__Excerpted passage__:
Influencer fraud — bought followers, fake comments, paid engagement — costs brands an estimated billion euros plus per year. And it's relatively quick to spot. Six red flags brands can run through in five minutes, plus five tips creators can use to prove they're legit.
1. Engagement rate — first check
Engagement = (likes + comments) / followers × 100. 2026 Instagram averages:
- Nano (under 10K): 4–8%
- Micro (10–50K): 2–5%
- Mid (50–250K): 1–3%
- Macro (250K+): 0.5–1.5%
If an account has 100 000 followers and posts get 200 likes (0.2% engagement), something's off. Either bought followers or dead audience (people who followed years ago and never engage).
Acceptable exceptions: Very specific niches (B2B, finance) may have lower engagement because the audience is professional. But not under 0.5%.
2. Comment quality
Open the last five posts and read the comments. What should be there:
- Real sentences: "I'll definitely order this" / "where did you buy it?" / "great idea"
- Specifics related to the post
What shouldn't:
- Just emojis
- "Nice!" / "Great!" / "Wow!" repeated
- Accounts that comment with empty profile or no photo
- Language that doesn't fit the audience (English comments under a Czech post)
3. Follower growth over time
Use a free tool (Modash, HypeAuditor, Social Blade) and look at the history. What you watch for:
- Sudden jumps — +20 000 followers in one day with no event? Bought.
- Smooth growth — slow and stable = good sign
- Growth after a viral video — really sudden but verifiable (find the post that exploded)
4. Audience geographic distribution
A creator from Czechia should have a Czech audience. If a Czech profile has 70% of followers from India, Bangladesh and Brazil, that's a classic bought-follower signal (those are the cheapest farms).
Instagram and TikTok give this data in Insights — you can ask the creator for a screenshot.
5. Following / followers ratio
- Account follows 50, has 100 000 followers = OK (typical influencer)
- Follows 8 000, has 10 000 = suspicious (could be follow-for-follow)

__Data extract__:
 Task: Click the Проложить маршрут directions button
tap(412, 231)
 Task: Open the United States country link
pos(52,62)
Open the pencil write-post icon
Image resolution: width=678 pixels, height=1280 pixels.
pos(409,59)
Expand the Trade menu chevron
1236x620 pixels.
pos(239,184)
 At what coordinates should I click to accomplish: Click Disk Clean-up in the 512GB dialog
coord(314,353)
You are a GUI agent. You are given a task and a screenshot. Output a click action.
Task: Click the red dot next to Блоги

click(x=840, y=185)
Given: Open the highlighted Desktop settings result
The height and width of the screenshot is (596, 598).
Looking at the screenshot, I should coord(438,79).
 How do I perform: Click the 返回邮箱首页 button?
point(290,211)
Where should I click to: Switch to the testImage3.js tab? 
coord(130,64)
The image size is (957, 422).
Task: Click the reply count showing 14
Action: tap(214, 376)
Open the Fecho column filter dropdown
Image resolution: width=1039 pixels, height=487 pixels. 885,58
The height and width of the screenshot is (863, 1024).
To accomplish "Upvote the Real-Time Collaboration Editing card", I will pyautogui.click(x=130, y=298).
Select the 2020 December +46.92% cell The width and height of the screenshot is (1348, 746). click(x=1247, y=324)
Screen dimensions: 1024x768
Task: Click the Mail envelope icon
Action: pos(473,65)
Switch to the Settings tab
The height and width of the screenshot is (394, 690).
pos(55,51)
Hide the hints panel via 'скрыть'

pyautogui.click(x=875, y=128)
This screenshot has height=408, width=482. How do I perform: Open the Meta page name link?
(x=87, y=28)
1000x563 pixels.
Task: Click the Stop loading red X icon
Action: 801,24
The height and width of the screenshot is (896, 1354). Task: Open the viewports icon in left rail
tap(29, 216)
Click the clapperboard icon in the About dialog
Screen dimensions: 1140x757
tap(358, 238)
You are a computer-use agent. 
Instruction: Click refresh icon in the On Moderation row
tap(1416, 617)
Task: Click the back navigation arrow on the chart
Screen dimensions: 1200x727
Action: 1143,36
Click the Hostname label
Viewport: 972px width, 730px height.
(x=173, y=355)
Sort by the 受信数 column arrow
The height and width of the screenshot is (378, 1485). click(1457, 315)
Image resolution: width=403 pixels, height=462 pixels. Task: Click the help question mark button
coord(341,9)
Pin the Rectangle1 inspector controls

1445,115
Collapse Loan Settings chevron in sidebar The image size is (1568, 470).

__Instructions__:
1 - According to the influencer fraud article, why can a B2B or finance account show lower engagement without raising suspicion? Answer in one to three sentences.
2 - Carry on the influencer fraud article from its last line.
The material has nothing to do with the influencer fraud article.

__Answers given__:
1 - Accounts in very specific niches like B2B or finance can have lower engagement because their audience is professional. Even so, their engagement still shouldn't drop below 0.5%.

2 -
- Follows 50 000, has 50 000 = red flag (bot exchange)
Not a deal-breaker on its own, but a flag.
6. Account age vs follower count
Account 6 months old with 200 000 followers = likely bought (or viral, which can be verified).
Account 4 years old with 50 000 = organic growth, much healthier.
For creators: how to prove you're real
When a brand hesitates, don't take it personally — make their job easier:
1. Send an Insights screenshot — Instagram audience demographics (age, countries, cities). Real audience shows in 30 seconds.
2. Be open about engagement rate — if you have 3%, just say "I have 3% engagement, 8 000 likes per post" instead of letting them dig.
3. Show historical growth — Social Blade screenshot or similar. Slow steady growth signals quality.
4. Reference from past campaigns — contacts of 1–2 brands who'll give a reference.
5. Have one "outcome" case study — slidedeck (or just a few images) with what you did + how it went (clicks, sales). Even small project being documented says a lot.
For brands: 5-minute pre-deal check
1. Open the last 10 posts, check engagement rate
2. Read 20 most recent comments — quality?
3. Social Blade history — smooth growth?
4. Ask creator for Insights screenshot — geography + age
5. Google their name + your product type — past campaigns?
If all green, go for it. If anything's off, look twice.